REQUIRED WORK » Copy the entries that follow, exactly and completely.

+++

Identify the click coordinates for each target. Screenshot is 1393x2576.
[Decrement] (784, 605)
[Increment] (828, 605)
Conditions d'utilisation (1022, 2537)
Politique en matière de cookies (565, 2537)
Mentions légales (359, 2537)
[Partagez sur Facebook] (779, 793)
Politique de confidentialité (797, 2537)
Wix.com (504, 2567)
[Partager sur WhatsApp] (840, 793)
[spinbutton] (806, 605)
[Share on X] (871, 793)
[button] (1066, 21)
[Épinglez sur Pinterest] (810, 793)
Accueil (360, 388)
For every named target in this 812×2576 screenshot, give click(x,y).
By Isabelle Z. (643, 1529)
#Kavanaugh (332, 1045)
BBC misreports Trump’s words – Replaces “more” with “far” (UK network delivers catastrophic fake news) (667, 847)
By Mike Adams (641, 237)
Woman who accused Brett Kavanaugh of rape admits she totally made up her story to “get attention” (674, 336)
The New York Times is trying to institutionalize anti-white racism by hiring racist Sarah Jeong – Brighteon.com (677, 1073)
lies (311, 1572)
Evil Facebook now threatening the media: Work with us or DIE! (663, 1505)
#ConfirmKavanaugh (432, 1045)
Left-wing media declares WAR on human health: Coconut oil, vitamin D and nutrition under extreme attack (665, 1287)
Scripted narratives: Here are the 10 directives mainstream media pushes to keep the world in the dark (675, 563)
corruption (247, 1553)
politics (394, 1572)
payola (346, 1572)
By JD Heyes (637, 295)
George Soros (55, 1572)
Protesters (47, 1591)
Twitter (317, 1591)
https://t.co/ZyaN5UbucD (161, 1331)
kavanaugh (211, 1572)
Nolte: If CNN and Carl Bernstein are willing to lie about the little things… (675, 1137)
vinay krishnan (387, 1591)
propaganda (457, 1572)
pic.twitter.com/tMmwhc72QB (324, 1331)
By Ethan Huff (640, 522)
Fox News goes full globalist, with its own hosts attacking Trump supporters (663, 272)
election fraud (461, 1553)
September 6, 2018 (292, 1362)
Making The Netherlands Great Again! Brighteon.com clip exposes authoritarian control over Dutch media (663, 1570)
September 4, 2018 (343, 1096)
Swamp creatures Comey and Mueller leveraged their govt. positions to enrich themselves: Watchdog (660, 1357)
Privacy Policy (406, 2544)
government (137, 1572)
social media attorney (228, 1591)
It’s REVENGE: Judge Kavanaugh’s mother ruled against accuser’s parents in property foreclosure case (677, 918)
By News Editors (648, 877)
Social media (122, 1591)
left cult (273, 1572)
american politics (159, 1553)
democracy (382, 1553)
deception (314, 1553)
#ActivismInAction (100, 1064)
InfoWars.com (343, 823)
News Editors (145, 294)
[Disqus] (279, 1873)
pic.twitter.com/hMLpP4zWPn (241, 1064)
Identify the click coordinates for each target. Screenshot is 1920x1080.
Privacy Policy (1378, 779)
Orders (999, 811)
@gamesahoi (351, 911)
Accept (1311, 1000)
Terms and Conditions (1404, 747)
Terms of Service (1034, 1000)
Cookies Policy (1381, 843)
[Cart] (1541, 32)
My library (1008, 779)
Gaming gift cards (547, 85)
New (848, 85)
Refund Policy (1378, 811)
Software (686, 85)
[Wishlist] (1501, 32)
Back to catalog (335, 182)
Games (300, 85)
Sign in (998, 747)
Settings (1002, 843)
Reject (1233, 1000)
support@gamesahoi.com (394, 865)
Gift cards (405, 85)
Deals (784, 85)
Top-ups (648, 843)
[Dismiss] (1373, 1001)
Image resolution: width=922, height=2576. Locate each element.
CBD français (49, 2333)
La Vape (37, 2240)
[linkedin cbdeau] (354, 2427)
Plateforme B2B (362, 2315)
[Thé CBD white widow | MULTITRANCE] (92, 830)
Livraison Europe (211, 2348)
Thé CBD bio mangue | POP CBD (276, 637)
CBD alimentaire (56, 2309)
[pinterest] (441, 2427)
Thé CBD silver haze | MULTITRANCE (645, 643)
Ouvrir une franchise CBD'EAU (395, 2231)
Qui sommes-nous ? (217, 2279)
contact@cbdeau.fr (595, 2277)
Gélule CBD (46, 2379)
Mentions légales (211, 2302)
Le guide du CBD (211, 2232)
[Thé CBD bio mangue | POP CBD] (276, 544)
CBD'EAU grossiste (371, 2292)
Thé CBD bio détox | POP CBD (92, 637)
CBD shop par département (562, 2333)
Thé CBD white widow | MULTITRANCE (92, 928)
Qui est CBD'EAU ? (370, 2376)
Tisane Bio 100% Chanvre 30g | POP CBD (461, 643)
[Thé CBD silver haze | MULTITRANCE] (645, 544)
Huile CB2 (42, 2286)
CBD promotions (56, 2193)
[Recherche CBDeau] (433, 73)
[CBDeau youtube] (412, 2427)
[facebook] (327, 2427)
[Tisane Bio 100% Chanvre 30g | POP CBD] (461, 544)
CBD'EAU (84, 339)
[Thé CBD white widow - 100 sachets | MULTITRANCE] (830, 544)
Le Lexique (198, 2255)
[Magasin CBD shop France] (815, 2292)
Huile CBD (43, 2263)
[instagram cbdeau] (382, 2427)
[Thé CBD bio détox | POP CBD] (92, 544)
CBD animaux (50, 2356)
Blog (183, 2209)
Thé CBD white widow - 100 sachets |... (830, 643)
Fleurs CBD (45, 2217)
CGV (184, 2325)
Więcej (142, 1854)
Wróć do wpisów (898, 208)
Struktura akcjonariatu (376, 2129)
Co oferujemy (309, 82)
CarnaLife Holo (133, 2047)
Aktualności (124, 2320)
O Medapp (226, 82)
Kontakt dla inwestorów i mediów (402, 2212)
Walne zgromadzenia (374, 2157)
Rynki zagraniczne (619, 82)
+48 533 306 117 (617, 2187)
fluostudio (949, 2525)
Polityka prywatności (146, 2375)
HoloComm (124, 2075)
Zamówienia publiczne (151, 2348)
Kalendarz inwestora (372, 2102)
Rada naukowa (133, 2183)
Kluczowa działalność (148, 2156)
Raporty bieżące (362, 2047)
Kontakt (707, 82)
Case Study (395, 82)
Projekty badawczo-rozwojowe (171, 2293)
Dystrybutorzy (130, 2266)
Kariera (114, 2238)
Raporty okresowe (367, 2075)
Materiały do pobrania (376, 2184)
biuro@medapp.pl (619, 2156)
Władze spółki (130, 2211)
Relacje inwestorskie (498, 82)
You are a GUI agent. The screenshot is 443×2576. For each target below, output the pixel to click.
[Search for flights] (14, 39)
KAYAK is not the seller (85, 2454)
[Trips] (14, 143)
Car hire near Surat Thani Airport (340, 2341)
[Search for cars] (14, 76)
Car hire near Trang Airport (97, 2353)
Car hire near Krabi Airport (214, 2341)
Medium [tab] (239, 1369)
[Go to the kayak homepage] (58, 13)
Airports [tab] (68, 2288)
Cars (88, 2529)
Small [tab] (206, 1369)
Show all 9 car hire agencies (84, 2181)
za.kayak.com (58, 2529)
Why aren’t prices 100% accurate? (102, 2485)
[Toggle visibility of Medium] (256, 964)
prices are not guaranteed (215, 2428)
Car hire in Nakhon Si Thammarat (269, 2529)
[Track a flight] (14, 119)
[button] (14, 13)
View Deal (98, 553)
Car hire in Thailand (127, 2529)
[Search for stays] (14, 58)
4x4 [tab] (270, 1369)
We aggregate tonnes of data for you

+++

TASK RESPONSE »
Identify the click coordinates for each target. Screenshot is 1393x2576.
[Decrement] (784, 605)
[Increment] (828, 605)
Conditions d'utilisation (1022, 2537)
Politique en matière de cookies (565, 2537)
Mentions légales (359, 2537)
[Partagez sur Facebook] (779, 793)
Politique de confidentialité (797, 2537)
Wix.com (504, 2567)
[Partager sur WhatsApp] (840, 793)
[spinbutton] (806, 605)
[Share on X] (871, 793)
[button] (1066, 21)
[Épinglez sur Pinterest] (810, 793)
Accueil (360, 388)
For every named target in this 812×2576 screenshot, give click(x,y).
By Isabelle Z. (643, 1529)
#Kavanaugh (332, 1045)
BBC misreports Trump’s words – Replaces “more” with “far” (UK network delivers catastrophic fake news) (667, 847)
By Mike Adams (641, 237)
Woman who accused Brett Kavanaugh of rape admits she totally made up her story to “get attention” (674, 336)
The New York Times is trying to institutionalize anti-white racism by hiring racist Sarah Jeong – Brighteon.com (677, 1073)
lies (311, 1572)
Evil Facebook now threatening the media: Work with us or DIE! (663, 1505)
#ConfirmKavanaugh (432, 1045)
Left-wing media declares WAR on human health: Coconut oil, vitamin D and nutrition under extreme attack (665, 1287)
Scripted narratives: Here are the 10 directives mainstream media pushes to keep the world in the dark (675, 563)
corruption (247, 1553)
politics (394, 1572)
payola (346, 1572)
By JD Heyes (637, 295)
George Soros (55, 1572)
Protesters (47, 1591)
Twitter (317, 1591)
https://t.co/ZyaN5UbucD (161, 1331)
kavanaugh (211, 1572)
Nolte: If CNN and Carl Bernstein are willing to lie about the little things… (675, 1137)
vinay krishnan (387, 1591)
propaganda (457, 1572)
pic.twitter.com/tMmwhc72QB (324, 1331)
By Ethan Huff (640, 522)
Fox News goes full globalist, with its own hosts attacking Trump supporters (663, 272)
election fraud (461, 1553)
September 6, 2018 (292, 1362)
Making The Netherlands Great Again! Brighteon.com clip exposes authoritarian control over Dutch media (663, 1570)
September 4, 2018 (343, 1096)
Swamp creatures Comey and Mueller leveraged their govt. positions to enrich themselves: Watchdog (660, 1357)
Privacy Policy (406, 2544)
government (137, 1572)
social media attorney (228, 1591)
It’s REVENGE: Judge Kavanaugh’s mother ruled against accuser’s parents in property foreclosure case (677, 918)
By News Editors (648, 877)
Social media (122, 1591)
left cult (273, 1572)
american politics (159, 1553)
democracy (382, 1553)
deception (314, 1553)
#ActivismInAction (100, 1064)
InfoWars.com (343, 823)
News Editors (145, 294)
[Disqus] (279, 1873)
pic.twitter.com/hMLpP4zWPn (241, 1064)
Identify the click coordinates for each target. Screenshot is 1920x1080.
Privacy Policy (1378, 779)
Orders (999, 811)
@gamesahoi (351, 911)
Accept (1311, 1000)
Terms and Conditions (1404, 747)
Terms of Service (1034, 1000)
Cookies Policy (1381, 843)
[Cart] (1541, 32)
My library (1008, 779)
Gaming gift cards (547, 85)
New (848, 85)
Refund Policy (1378, 811)
Software (686, 85)
[Wishlist] (1501, 32)
Back to catalog (335, 182)
Games (300, 85)
Sign in (998, 747)
Settings (1002, 843)
Reject (1233, 1000)
support@gamesahoi.com (394, 865)
Gift cards (405, 85)
Deals (784, 85)
Top-ups (648, 843)
[Dismiss] (1373, 1001)
Image resolution: width=922, height=2576. Locate each element.
CBD français (49, 2333)
La Vape (37, 2240)
[linkedin cbdeau] (354, 2427)
Plateforme B2B (362, 2315)
[Thé CBD white widow | MULTITRANCE] (92, 830)
Livraison Europe (211, 2348)
Thé CBD bio mangue | POP CBD (276, 637)
CBD alimentaire (56, 2309)
[pinterest] (441, 2427)
Thé CBD silver haze | MULTITRANCE (645, 643)
Ouvrir une franchise CBD'EAU (395, 2231)
Qui sommes-nous ? (217, 2279)
contact@cbdeau.fr (595, 2277)
Gélule CBD (46, 2379)
Mentions légales (211, 2302)
Le guide du CBD (211, 2232)
[Thé CBD bio mangue | POP CBD] (276, 544)
CBD'EAU grossiste (371, 2292)
Thé CBD bio détox | POP CBD (92, 637)
CBD shop par département (562, 2333)
Thé CBD white widow | MULTITRANCE (92, 928)
Qui est CBD'EAU ? (370, 2376)
Tisane Bio 100% Chanvre 30g | POP CBD (461, 643)
[Thé CBD silver haze | MULTITRANCE] (645, 544)
Huile CB2 (42, 2286)
CBD promotions (56, 2193)
[Recherche CBDeau] (433, 73)
[CBDeau youtube] (412, 2427)
[facebook] (327, 2427)
[Tisane Bio 100% Chanvre 30g | POP CBD] (461, 544)
CBD'EAU (84, 339)
[Thé CBD white widow - 100 sachets | MULTITRANCE] (830, 544)
Le Lexique (198, 2255)
[Magasin CBD shop France] (815, 2292)
Huile CBD (43, 2263)
[instagram cbdeau] (382, 2427)
[Thé CBD bio détox | POP CBD] (92, 544)
CBD animaux (50, 2356)
Blog (183, 2209)
Thé CBD white widow - 100 sachets |... (830, 643)
Fleurs CBD (45, 2217)
CGV (184, 2325)
Więcej (142, 1854)
Wróć do wpisów (898, 208)
Struktura akcjonariatu (376, 2129)
Co oferujemy (309, 82)
CarnaLife Holo (133, 2047)
Aktualności (124, 2320)
O Medapp (226, 82)
Kontakt dla inwestorów i mediów (402, 2212)
Walne zgromadzenia (374, 2157)
Rynki zagraniczne (619, 82)
+48 533 306 117 (617, 2187)
fluostudio (949, 2525)
Polityka prywatności (146, 2375)
HoloComm (124, 2075)
Zamówienia publiczne (151, 2348)
Kalendarz inwestora (372, 2102)
Rada naukowa (133, 2183)
Kluczowa działalność (148, 2156)
Raporty bieżące (362, 2047)
Kontakt (707, 82)
Case Study (395, 82)
Projekty badawczo-rozwojowe (171, 2293)
Dystrybutorzy (130, 2266)
Kariera (114, 2238)
Raporty okresowe (367, 2075)
Materiały do pobrania (376, 2184)
biuro@medapp.pl (619, 2156)
Władze spółki (130, 2211)
Relacje inwestorskie (498, 82)
You are a GUI agent. The screenshot is 443×2576. For each target below, output the pixel to click.
[Search for flights] (14, 39)
KAYAK is not the seller (85, 2454)
[Trips] (14, 143)
Car hire near Surat Thani Airport (340, 2341)
[Search for cars] (14, 76)
Car hire near Trang Airport (97, 2353)
Car hire near Krabi Airport (214, 2341)
Medium [tab] (239, 1369)
[Go to the kayak homepage] (58, 13)
Airports [tab] (68, 2288)
Cars (88, 2529)
Small [tab] (206, 1369)
Show all 9 car hire agencies (84, 2181)
za.kayak.com (58, 2529)
Why aren’t prices 100% accurate? (102, 2485)
[Toggle visibility of Medium] (256, 964)
prices are not guaranteed (215, 2428)
Car hire in Nakhon Si Thammarat (269, 2529)
[Track a flight] (14, 119)
[button] (14, 13)
View Deal (98, 553)
Car hire in Thailand (127, 2529)
[Search for stays] (14, 58)
4x4 [tab] (270, 1369)
We aggregate tonnes of data for you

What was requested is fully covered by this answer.